LOS ANGELES (AP) _ The three surviving Frustaci septuplets, now 2 years old, have made progress in the past year but are still lagging in their development, a lawyer for their parents said.

''The past year has been marked by some improvement and progress, but Steven, Richard and Patricia Ann still receive medical attention and examination as well as developmental therapy,'' attorney Browne Greene said Thursday, the children's second birthday.

Seven children were born to Samuel and Patricia Frustaci on May 21, 1985. One was stillborn and three others died within 19 days. The couple, who have a malpractice suit pending against the doctor who prescribed a fertility drug, have generally avoided publicity since then.

Greene said the children no longer require oxygen or heart monitors, but their neurological and other problems continue to worry the family. Hearing impairment is suspected as a cause of their lag in learning to talk, and further testing is planned.

''For the family, the tremendous uncertainty of their future is the most difficult to bear,'' he said. ''Sam and Patti are trying to cope with each day as it comes and to do the best they can.''

Steven is not yet walking or talking, Greene said, and his cognitive level has been tested at 12 to 15 months. His feeding tube was removed just last month, and he still has difficulty eating.
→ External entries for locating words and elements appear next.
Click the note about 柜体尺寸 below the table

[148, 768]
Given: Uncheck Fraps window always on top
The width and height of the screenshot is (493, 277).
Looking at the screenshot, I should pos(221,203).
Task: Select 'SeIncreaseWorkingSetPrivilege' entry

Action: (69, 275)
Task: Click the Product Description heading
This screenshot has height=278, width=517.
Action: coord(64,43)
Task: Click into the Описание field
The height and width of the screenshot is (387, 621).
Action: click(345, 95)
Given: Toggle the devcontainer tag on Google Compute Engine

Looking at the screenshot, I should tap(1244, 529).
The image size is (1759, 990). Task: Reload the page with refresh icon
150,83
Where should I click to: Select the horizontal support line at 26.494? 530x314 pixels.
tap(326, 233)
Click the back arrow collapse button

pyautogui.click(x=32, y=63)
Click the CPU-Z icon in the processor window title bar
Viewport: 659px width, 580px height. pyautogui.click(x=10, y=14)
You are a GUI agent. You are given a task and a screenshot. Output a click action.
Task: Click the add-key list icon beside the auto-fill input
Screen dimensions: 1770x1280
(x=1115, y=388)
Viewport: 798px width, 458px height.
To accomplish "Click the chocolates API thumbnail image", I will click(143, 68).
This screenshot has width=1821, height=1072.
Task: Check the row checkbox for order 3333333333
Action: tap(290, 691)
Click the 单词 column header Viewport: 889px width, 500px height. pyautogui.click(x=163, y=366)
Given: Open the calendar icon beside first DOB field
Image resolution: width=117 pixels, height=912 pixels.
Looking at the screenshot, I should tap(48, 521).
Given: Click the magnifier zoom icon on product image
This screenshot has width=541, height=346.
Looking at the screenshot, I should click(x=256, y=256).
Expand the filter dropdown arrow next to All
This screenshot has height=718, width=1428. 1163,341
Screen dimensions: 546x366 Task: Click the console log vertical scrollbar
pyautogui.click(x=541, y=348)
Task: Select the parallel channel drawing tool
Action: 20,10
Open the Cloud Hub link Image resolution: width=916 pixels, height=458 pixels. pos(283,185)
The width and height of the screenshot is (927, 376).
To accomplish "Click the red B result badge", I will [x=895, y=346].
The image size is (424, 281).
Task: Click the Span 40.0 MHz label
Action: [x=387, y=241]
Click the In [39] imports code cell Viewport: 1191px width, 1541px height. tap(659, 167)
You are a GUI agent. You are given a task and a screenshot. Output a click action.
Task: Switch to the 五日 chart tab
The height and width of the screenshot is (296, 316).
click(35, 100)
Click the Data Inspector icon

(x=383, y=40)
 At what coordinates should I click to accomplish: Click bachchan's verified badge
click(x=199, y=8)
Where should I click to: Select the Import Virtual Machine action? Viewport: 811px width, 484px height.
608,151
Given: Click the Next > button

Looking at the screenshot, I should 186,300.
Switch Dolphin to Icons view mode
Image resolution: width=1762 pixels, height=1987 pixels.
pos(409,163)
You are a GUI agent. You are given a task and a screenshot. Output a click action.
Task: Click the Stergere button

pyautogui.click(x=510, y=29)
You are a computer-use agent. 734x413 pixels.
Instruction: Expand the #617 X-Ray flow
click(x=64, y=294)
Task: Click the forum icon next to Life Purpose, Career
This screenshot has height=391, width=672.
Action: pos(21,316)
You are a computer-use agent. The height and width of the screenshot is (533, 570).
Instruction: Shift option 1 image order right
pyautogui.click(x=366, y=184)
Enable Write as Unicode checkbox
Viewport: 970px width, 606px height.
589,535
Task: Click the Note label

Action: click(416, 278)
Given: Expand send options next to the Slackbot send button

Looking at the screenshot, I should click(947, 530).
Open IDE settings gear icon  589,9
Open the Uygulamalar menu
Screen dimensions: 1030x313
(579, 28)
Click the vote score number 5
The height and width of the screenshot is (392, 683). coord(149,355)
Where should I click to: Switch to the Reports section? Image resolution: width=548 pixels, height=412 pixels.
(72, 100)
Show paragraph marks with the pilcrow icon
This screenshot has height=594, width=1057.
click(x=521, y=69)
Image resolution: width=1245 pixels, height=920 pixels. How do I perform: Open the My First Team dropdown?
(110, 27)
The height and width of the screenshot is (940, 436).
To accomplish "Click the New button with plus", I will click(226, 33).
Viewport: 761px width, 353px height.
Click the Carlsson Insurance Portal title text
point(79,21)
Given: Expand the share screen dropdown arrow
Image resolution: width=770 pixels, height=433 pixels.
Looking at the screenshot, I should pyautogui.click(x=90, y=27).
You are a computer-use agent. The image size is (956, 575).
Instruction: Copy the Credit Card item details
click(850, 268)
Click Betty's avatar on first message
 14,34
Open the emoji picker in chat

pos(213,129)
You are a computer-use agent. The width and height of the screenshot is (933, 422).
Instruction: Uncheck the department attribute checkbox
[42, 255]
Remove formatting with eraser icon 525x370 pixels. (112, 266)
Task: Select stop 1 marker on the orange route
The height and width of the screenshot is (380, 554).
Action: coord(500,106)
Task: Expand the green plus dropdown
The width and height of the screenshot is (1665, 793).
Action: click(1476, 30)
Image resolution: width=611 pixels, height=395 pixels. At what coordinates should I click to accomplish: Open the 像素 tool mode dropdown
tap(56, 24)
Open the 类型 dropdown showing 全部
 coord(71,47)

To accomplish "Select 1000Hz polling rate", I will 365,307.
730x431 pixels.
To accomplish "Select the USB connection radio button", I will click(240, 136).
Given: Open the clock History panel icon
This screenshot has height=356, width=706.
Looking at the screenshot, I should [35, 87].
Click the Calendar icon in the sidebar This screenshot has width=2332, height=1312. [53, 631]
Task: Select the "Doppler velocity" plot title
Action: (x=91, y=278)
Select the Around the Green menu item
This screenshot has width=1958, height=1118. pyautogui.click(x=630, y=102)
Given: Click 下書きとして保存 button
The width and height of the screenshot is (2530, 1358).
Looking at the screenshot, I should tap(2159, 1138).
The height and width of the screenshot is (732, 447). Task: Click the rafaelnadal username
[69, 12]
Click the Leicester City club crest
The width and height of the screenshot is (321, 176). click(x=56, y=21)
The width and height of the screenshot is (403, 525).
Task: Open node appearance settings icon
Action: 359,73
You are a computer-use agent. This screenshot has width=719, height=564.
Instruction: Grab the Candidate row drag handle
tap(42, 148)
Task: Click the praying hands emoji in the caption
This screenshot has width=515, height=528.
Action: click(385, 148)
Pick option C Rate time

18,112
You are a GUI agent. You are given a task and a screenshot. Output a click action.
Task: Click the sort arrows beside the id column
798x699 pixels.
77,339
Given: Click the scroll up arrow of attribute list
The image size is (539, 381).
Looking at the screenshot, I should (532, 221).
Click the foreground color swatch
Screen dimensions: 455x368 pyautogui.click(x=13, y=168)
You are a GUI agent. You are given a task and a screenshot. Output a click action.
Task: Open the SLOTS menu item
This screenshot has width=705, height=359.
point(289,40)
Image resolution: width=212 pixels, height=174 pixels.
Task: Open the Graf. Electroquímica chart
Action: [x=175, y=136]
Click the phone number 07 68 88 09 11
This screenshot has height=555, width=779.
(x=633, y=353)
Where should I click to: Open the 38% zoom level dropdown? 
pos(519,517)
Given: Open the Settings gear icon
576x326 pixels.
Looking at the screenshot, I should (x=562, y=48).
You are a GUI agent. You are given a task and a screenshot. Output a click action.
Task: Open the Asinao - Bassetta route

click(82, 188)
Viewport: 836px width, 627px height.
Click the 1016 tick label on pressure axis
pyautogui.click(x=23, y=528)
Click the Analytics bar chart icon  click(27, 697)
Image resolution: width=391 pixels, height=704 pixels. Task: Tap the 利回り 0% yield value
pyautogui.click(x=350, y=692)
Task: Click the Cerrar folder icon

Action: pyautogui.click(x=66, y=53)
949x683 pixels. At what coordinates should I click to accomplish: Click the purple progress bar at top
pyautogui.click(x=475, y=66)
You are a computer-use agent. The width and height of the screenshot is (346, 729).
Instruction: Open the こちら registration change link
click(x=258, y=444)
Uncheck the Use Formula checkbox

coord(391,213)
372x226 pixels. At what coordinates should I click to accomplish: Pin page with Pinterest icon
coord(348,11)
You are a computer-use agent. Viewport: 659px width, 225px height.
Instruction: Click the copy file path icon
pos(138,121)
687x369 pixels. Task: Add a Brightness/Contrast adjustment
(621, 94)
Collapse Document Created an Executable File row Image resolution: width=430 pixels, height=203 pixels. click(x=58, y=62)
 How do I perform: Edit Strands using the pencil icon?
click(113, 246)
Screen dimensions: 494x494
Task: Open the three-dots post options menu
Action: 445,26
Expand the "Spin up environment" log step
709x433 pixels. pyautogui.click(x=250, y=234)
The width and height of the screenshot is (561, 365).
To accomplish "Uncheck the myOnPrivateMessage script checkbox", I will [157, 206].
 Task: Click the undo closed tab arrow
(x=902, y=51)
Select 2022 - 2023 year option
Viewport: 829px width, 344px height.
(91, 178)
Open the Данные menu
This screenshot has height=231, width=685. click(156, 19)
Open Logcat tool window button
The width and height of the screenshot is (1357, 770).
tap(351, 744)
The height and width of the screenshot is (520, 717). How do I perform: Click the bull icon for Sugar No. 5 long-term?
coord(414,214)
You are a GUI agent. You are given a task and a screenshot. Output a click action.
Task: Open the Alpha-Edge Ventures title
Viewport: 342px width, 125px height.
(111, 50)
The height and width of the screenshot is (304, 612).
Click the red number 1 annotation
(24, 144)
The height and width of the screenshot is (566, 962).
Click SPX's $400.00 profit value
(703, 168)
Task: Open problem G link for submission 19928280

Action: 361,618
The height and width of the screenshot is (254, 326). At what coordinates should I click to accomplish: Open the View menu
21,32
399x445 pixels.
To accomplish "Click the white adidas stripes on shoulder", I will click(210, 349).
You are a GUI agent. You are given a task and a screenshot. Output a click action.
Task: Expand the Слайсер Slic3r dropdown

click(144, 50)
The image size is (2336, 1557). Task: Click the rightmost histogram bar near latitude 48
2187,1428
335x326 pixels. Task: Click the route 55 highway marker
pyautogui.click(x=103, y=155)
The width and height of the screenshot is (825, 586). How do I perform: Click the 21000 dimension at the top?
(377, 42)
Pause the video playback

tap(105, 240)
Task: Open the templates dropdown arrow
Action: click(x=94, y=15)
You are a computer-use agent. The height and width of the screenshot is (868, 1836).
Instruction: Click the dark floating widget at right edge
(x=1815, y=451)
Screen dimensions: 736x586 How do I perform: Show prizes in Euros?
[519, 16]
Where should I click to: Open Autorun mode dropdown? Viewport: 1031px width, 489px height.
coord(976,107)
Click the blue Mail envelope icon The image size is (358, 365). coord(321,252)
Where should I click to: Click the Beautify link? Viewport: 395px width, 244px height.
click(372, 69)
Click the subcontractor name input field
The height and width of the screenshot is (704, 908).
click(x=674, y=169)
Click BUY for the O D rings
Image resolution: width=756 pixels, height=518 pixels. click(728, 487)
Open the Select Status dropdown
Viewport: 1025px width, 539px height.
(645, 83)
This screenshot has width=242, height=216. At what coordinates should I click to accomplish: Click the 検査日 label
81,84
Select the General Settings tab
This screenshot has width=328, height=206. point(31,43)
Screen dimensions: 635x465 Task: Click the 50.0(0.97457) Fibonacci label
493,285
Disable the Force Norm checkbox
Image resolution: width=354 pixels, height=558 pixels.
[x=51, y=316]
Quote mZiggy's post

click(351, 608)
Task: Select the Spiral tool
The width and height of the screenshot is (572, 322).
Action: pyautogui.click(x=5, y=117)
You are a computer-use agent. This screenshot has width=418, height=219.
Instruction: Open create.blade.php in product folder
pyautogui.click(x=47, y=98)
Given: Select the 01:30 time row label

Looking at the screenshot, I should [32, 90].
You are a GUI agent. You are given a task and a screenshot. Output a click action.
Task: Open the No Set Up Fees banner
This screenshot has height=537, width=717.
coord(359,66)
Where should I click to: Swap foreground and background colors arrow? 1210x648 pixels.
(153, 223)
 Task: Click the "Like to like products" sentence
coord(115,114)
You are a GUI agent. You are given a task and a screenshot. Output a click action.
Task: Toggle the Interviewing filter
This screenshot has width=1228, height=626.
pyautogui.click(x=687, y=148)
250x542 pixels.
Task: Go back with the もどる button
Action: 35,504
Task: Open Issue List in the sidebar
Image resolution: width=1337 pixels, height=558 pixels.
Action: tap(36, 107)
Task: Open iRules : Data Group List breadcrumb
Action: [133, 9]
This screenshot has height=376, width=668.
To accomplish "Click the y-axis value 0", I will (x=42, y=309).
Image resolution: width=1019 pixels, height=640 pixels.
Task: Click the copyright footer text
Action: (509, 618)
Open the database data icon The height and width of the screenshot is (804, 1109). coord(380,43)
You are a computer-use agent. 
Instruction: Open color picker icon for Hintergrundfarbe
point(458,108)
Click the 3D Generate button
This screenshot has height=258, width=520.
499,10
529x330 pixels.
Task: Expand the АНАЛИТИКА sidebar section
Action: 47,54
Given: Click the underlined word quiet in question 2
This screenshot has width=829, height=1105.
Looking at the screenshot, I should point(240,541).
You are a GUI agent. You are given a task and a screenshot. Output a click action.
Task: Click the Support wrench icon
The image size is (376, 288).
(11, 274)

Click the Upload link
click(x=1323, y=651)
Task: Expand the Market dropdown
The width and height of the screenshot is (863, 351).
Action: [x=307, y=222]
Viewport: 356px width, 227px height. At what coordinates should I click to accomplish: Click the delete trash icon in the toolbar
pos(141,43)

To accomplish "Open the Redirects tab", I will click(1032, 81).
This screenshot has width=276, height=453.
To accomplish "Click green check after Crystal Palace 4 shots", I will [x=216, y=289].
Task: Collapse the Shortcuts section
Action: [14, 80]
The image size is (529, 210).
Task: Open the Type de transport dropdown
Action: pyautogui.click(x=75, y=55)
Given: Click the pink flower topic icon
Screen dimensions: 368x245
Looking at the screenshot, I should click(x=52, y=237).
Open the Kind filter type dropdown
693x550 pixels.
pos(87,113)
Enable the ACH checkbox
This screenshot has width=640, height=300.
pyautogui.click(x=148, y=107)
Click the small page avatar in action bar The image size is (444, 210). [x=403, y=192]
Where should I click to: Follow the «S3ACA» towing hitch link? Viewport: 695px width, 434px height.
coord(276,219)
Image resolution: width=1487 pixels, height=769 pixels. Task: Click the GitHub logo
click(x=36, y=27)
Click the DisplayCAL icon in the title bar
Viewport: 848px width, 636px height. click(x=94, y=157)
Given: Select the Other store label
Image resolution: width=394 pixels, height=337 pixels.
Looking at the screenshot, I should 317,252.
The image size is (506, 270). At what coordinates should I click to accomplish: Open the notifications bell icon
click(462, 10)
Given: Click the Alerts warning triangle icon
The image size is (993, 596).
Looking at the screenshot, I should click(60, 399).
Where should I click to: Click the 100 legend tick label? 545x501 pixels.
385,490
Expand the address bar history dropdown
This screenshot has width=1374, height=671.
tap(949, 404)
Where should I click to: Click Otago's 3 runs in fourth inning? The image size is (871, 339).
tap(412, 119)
Richard also shows cognitive delays. He has been walking for about a month and is still not talking, Greene said. Patricia Ann has been walking for several months and has a two-word vocabulary.

The Frustacis also have a healthy son, 3-year-old Joseph.

Mrs. Frustaci had taken Pergonal, an infertility drug. The couple filed a $3 million lawsuit against Dr. Jaroslav Marik of Los Angeles, after the four babies died.

The Frustacis claim Marik failed to perform tests that would have shown that Mrs. Frustaci was likely to conceive seven children. The suit alleges wrongful death, physical pain and mental anguish.

Marik has denied wrongdoing and declined comment on the suit.